The convenience channel. Ontario is already committed to bringing beer and wine to this channel—and Quebec has been this way for over 40 years. The only remaining hurdle is government legislation to include convenience as an additional channel and access point. Opponents have argued that convenience brings with it concerns around security—underage access, theft, and operator safety.

Cannabis-stocked vending machines address all of these concerns.   

Vending machines can support quick, cost-effective retail expansion. Through a carefully planned real-estate strategy, a province-wide fleet of machines could be serving consumers and driving sales in a fraction of the time. 


Vending machines offer advanced functionality and can be made highly secure (think ATMs). They can be easily branded. They can offer curated assortments based on local market preferences, along with educational information on strains, usage, and safety. They also provide additional revenue-generating levers like the ability to sell feature space to LPs for new product launches.

There are several ways ownership and operation could play out. In Ontario, the online Ontario Cannabis Store (OCS) could own the network in partnership with brands in the convenience channel. Or a new company could be created specifically to deploy, fulfill and replenish the machines. Or licensed cannabis producers—now legally prohibited from operating retail stores—could brand and service the machines, with provincial governments maintaining oversight while transferring their costs.

When dealing with adult-targeted categories, age-gating is always a concern. Thanks to modern technology, this can be addressed with a few pre-purchase steps: Register online (using government ID) to create an account. Once in the system, you can browse products, complete a purchase, and pick it up from the nearest vending machine. Or, as long as you’re registered online, go direct to the machine and buy on the spot—facial recognition software is used to authorize the purchase.

It’s a win-win-win-win:

Consumers can shop far more conveniently, accessing a wider variety of products, previewing them in advance, and making purchases as easily as a walk to the corner store.
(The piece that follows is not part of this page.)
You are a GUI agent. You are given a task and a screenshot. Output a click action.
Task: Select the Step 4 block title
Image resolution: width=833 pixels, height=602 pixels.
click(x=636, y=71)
Governments continue to control and legislate the supply chain while transferring costs to LPs.

LPs could gain a retail foothold they previously only dreamed of, driving sales and brand loyalty.

Convenience has not been a hallmark of cannabis—and it needs to be for the sector to flourish and fulfill its revenue and tax potential. Consumers want to be able to buy it easily. Locally. The same day. They want choice. They want competitive pricing.

A vending-machine strategy is a practical, safe, cost-effective way to make that happen. The infrastructure and technology are ready to go, with the convenience sector providing ready-made retail infrastructure and experienced operators.

And convenience stores are just a start. The strategy can expand to include coffee shops, condos, gyms, grocery stores. Products can be segmented to different demographics the same way alcohol is—e.g.: recreational products in bars; wellness products in long-term-care facilities. The wider the network, the better the access and more competitive the pricing—which helps close the black-market gap and deliver more tax revenue to governments.

They just have to give it the legal nudge it needs to take off.